Por delante quedan 18 meses vitales (hasta finales de 2013) para que todas las entidades estén saneadas, incluidos «ajustes internos importantes» -como los define Toribio-, y podamos hablar de que el dinero comienza a fluir a través de créditos a empresas y familias. No obstante, alerta José Carlos Díez, ese tiempo puede no resultar suficiente ante los cambios tan importantes que se deben hacer, incluida una reforma de la Ley de Sociedades.
En esta apreciación coincide Cáceres, quien concreta que el proceso será mucho más lento de lo que la gente cree, porque con un rescate las cosas no cambian de un día para otro sino que harán falta «meses, incluso años, para llegar al funcionamiento normal».
¿Qué será entonces antes, el huevo o la gallina?

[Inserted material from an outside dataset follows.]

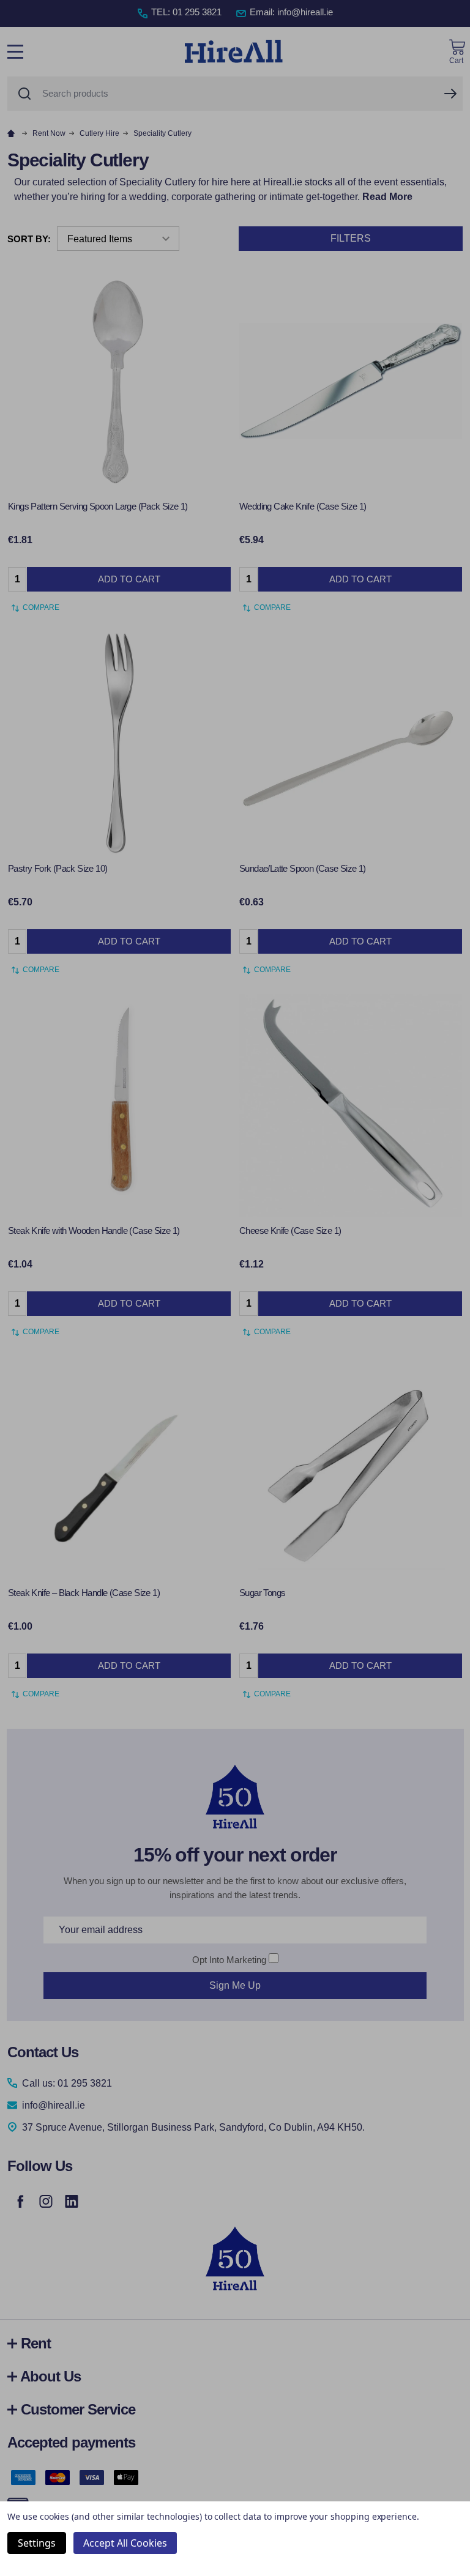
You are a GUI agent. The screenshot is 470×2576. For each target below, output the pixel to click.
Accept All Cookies (125, 2543)
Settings (37, 2543)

Sanear nuestro sistema financiero es sólo el paso previo. Para lo demás, según Fábregat, «todavía faltan semestres», porque la salida de la crisis no sólo depende de nosotros sino del resto de los socios de la 'zona euro'... y de la ayuda que venga de ellos. Todo es cuestión de tiempo, y España lo que necesita ahora es justamente ganar tiempo.